WHAT THIS TASK INVOLVES: Could you copy out the rows below word for word, starting at the line that contains "Switch site language to En" and stopping after the line that contains "Looking at the screenshot, I should point(394,561)."?

Stored data entries:
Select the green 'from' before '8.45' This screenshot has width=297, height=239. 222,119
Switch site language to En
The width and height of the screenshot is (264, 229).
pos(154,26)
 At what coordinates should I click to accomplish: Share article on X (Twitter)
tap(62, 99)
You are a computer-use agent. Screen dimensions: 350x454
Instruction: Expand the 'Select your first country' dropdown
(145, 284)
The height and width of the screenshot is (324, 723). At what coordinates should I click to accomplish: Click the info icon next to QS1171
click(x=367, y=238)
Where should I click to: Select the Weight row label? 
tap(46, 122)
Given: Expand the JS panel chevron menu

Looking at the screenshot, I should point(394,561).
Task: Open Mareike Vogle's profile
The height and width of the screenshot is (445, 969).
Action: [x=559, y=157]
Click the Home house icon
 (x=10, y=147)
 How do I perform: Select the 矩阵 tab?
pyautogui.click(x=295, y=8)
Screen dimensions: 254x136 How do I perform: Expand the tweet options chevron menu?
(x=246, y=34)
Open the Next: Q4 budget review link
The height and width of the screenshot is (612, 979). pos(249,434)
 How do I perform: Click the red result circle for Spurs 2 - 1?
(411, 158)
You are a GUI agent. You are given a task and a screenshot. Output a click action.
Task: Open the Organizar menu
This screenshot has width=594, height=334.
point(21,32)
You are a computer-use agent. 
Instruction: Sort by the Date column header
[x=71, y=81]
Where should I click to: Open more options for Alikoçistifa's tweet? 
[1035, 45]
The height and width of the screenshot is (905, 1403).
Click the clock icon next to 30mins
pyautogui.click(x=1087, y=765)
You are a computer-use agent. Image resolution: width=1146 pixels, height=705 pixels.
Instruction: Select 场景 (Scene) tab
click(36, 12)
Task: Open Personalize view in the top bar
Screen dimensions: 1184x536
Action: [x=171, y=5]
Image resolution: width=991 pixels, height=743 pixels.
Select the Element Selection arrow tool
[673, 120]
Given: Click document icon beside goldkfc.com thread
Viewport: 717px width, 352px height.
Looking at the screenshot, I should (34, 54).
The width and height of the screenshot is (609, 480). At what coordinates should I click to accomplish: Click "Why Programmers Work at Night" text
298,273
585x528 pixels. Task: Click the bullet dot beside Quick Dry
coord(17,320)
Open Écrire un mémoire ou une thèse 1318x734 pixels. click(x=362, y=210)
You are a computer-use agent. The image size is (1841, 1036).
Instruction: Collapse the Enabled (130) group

THE OUTPUT:
Switch site language to En
The width and height of the screenshot is (264, 229).
pos(154,26)
 At what coordinates should I click to accomplish: Share article on X (Twitter)
tap(62, 99)
You are a computer-use agent. Screen dimensions: 350x454
Instruction: Expand the 'Select your first country' dropdown
(145, 284)
The height and width of the screenshot is (324, 723). At what coordinates should I click to accomplish: Click the info icon next to QS1171
click(x=367, y=238)
Where should I click to: Select the Weight row label? 
tap(46, 122)
Given: Expand the JS panel chevron menu

Looking at the screenshot, I should point(394,561).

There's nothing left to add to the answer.